Cenário de instabilidade persiste na capital acreana
Apesar da descida observada, o nível do rio continua acima da cota de transbordo, estabelecida em 14 metros. Essa situação se mantém há aproximadamente uma semana em Rio Branco, desde que a marca foi ultrapassada na última sexta-feira (26). O manancial começou a recuar no fim da tarde de quinta-feira (22), após atingir a maior marca do dia de 14,71 metros às 15h.
Impactos significativos na população local
Mais de duas mil pessoas de 27 bairros estão sendo afetadas pelos impactos desta enchente, que é a segunda em menos de um mês e a terceira em menos de um ano. Conforme o boletim da Defesa Civil emitido nesta sexta (23), os dados detalhados incluem:
- 633 famílias atingidas na zona urbana, totalizando cerca de 2.286 pessoas
- 250 famílias atingidas na zona rural, somando aproximadamente mil pessoas
- 10 famílias abrigadas no Parque de Exposições Wildy Viana, com 25 pessoas e onze animais em situação de desabrigo
- 6 famílias desalojadas, envolvendo 15 pessoas
- 15 comunidades rurais afetadas, incluindo Panorama, Belo Jardim, Liberdade, Catuaba e Vista Alegre
Além disso, sete famílias indígenas foram removidas para um abrigo instalado na Escola Leôncio de Carvalho na capital.
Chuvas intensas contribuem para a instabilidade
Nas últimas 24 horas, foram registrados 2 milímetros de chuva em Rio Branco.
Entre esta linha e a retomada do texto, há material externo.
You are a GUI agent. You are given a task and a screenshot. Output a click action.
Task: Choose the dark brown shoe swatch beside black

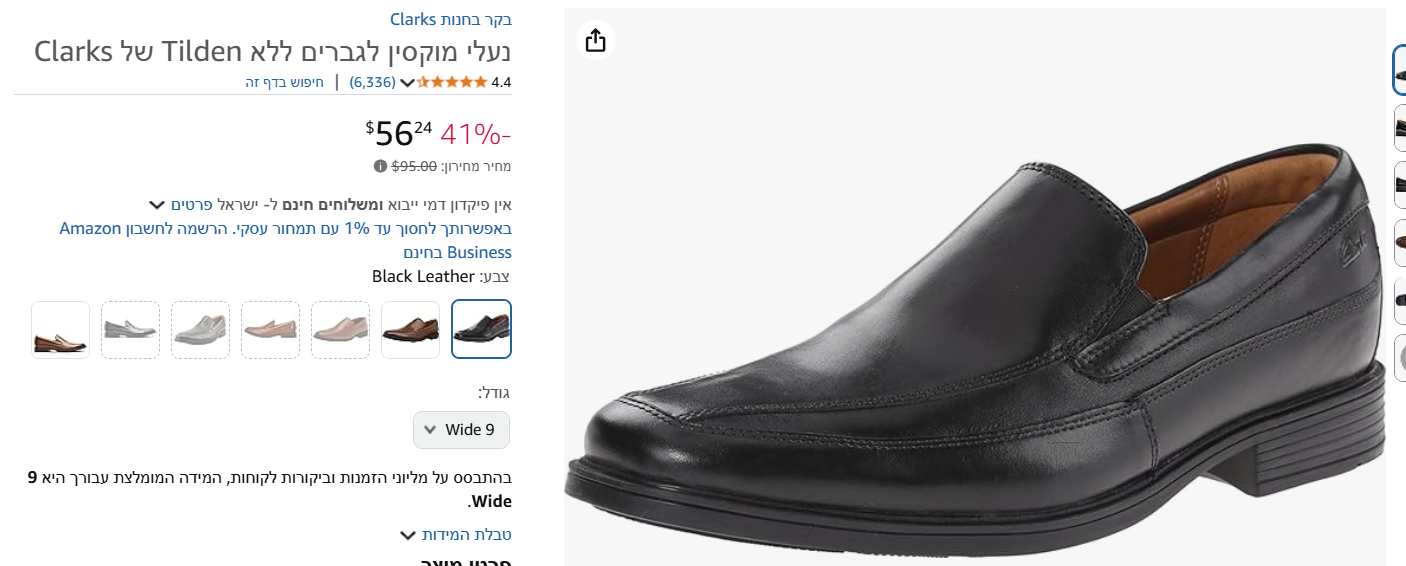tap(411, 329)
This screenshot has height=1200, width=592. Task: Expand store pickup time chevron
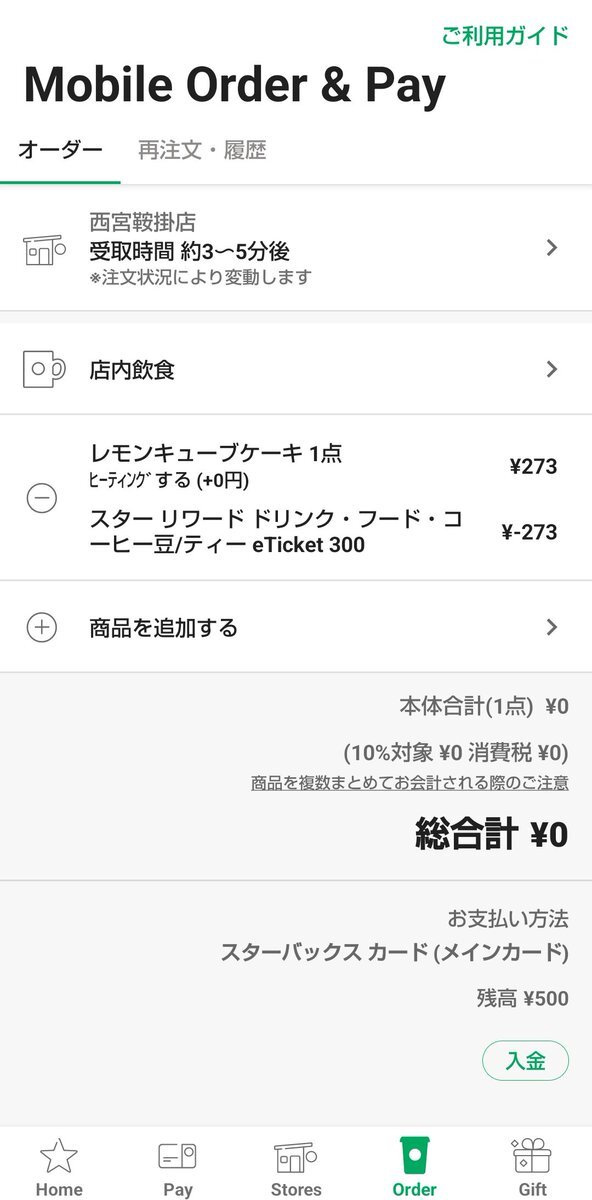tap(552, 248)
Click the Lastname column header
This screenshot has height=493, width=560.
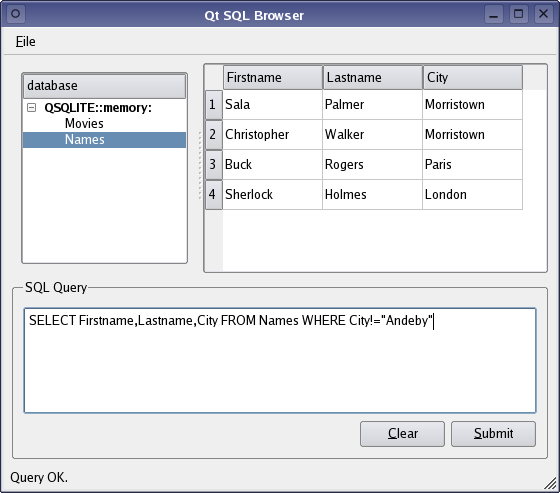pos(373,77)
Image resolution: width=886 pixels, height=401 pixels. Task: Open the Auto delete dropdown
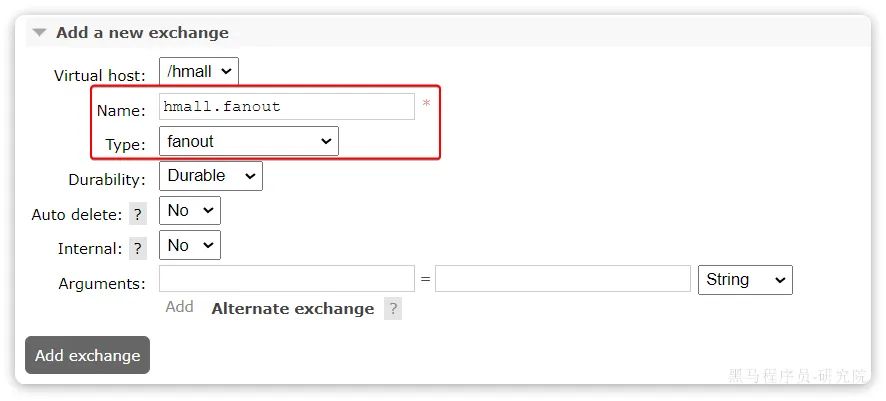[190, 211]
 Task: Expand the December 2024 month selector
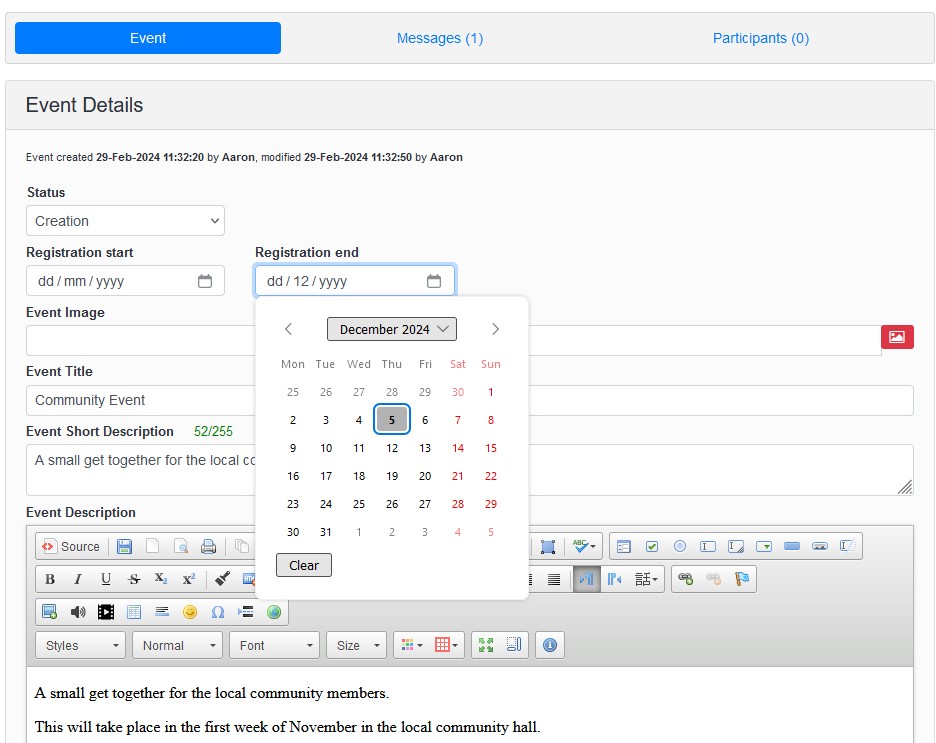(391, 329)
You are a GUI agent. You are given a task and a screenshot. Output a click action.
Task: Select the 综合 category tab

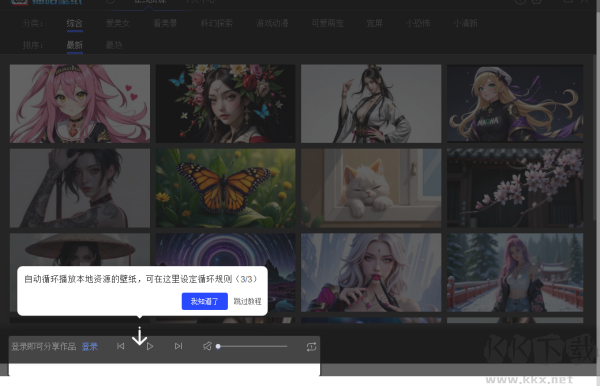75,23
A Defesa Civil destacou que o volume acumulado de chuva em janeiro já ultrapassa significativamente a média prevista para o mês. Enquanto a previsão era de 287,5 milímetros, nos primeiros 20 dias de janeiro o acumulado chegou a 456,3 milímetros.
Esse volume representa cerca de 158,7% do total esperado para todo o mês, o que, segundo o órgão, ajuda a explicar a instabilidade no nível do Rio Acre. O tenente-coronel Claúdio Falcão, coordenador da Defesa Civil, explicou que a oscilação ocorre tanto devido às chuvas registradas na capital quanto pelo volume de água que chega de outras regiões do estado.
"Essa elevação não ocorre exclusivamente por causa da chuva. A chuva tem um grande percentual nesse aumento, mas também tem a contribuição das águas que vêm de montante", afirmou Falcão.
Contexto histórico das cheias recentes
O Rio Acre atingiu a cota de 15 metros pela segunda vez no dia 28 de dezembro de 2025, quando marcou 15,04 metros na medição do meio-dia. Essa marca não era superada desde março do mesmo ano. No dia seguinte, 29 de dezembro, o nível chegou a 15,41 metros, afetando mais de 20 mil pessoas.
A atual enchente em Rio Branco reflete um padrão de eventos climáticos extremos, com o rio alternando entre períodos de vazante e elevação nos últimos dias. As autoridades continuam monitorando a situação de perto para mitigar os impactos sobre a população vulnerável.